Source records:
·····
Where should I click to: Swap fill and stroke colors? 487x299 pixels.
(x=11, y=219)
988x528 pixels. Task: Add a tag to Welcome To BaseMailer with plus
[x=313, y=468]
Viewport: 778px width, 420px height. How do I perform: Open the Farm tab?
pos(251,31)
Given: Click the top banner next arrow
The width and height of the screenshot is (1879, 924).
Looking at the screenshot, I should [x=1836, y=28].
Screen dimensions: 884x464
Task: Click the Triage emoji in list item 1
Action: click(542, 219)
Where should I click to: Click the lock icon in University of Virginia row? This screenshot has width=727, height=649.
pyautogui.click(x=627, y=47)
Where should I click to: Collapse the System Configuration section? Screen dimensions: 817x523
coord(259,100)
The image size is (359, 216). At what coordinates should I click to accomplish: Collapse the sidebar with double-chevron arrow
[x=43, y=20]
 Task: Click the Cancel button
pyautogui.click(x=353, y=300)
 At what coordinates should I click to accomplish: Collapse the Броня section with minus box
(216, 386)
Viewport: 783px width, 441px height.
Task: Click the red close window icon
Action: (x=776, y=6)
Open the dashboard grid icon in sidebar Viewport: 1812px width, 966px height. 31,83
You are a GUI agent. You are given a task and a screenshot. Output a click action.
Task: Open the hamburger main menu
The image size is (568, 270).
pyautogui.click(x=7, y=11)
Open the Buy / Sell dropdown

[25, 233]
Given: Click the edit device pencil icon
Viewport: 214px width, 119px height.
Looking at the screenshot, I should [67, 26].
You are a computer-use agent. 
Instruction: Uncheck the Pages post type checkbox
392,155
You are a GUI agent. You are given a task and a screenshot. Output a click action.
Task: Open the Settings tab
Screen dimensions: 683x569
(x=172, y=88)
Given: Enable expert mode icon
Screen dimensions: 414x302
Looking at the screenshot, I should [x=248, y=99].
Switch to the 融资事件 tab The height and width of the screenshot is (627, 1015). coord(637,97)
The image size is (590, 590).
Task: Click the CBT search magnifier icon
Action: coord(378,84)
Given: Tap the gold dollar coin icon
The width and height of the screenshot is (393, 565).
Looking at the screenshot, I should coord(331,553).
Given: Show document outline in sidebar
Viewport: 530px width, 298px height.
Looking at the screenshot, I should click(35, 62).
·····
Exercise requirements: Write every record out again, unaltered.

Solution to the exercise:
Where should I click to: Swap fill and stroke colors? 487x299 pixels.
(x=11, y=219)
988x528 pixels. Task: Add a tag to Welcome To BaseMailer with plus
[x=313, y=468]
Viewport: 778px width, 420px height. How do I perform: Open the Farm tab?
pos(251,31)
Given: Click the top banner next arrow
The width and height of the screenshot is (1879, 924).
Looking at the screenshot, I should [x=1836, y=28].
Screen dimensions: 884x464
Task: Click the Triage emoji in list item 1
Action: click(542, 219)
Where should I click to: Click the lock icon in University of Virginia row? This screenshot has width=727, height=649.
pyautogui.click(x=627, y=47)
Where should I click to: Collapse the System Configuration section? Screen dimensions: 817x523
coord(259,100)
The image size is (359, 216). At what coordinates should I click to accomplish: Collapse the sidebar with double-chevron arrow
[x=43, y=20]
 Task: Click the Cancel button
pyautogui.click(x=353, y=300)
 At what coordinates should I click to accomplish: Collapse the Броня section with minus box
(216, 386)
Viewport: 783px width, 441px height.
Task: Click the red close window icon
Action: (x=776, y=6)
Open the dashboard grid icon in sidebar Viewport: 1812px width, 966px height. 31,83
You are a GUI agent. You are given a task and a screenshot. Output a click action.
Task: Open the hamburger main menu
The image size is (568, 270).
pyautogui.click(x=7, y=11)
Open the Buy / Sell dropdown

[25, 233]
Given: Click the edit device pencil icon
Viewport: 214px width, 119px height.
Looking at the screenshot, I should [67, 26].
You are a computer-use agent. 
Instruction: Uncheck the Pages post type checkbox
392,155
You are a GUI agent. You are given a task and a screenshot. Output a click action.
Task: Open the Settings tab
Screen dimensions: 683x569
(x=172, y=88)
Given: Enable expert mode icon
Screen dimensions: 414x302
Looking at the screenshot, I should [x=248, y=99].
Switch to the 融资事件 tab The height and width of the screenshot is (627, 1015). coord(637,97)
The image size is (590, 590).
Task: Click the CBT search magnifier icon
Action: coord(378,84)
Given: Tap the gold dollar coin icon
The width and height of the screenshot is (393, 565).
Looking at the screenshot, I should coord(331,553).
Given: Show document outline in sidebar
Viewport: 530px width, 298px height.
Looking at the screenshot, I should click(35, 62).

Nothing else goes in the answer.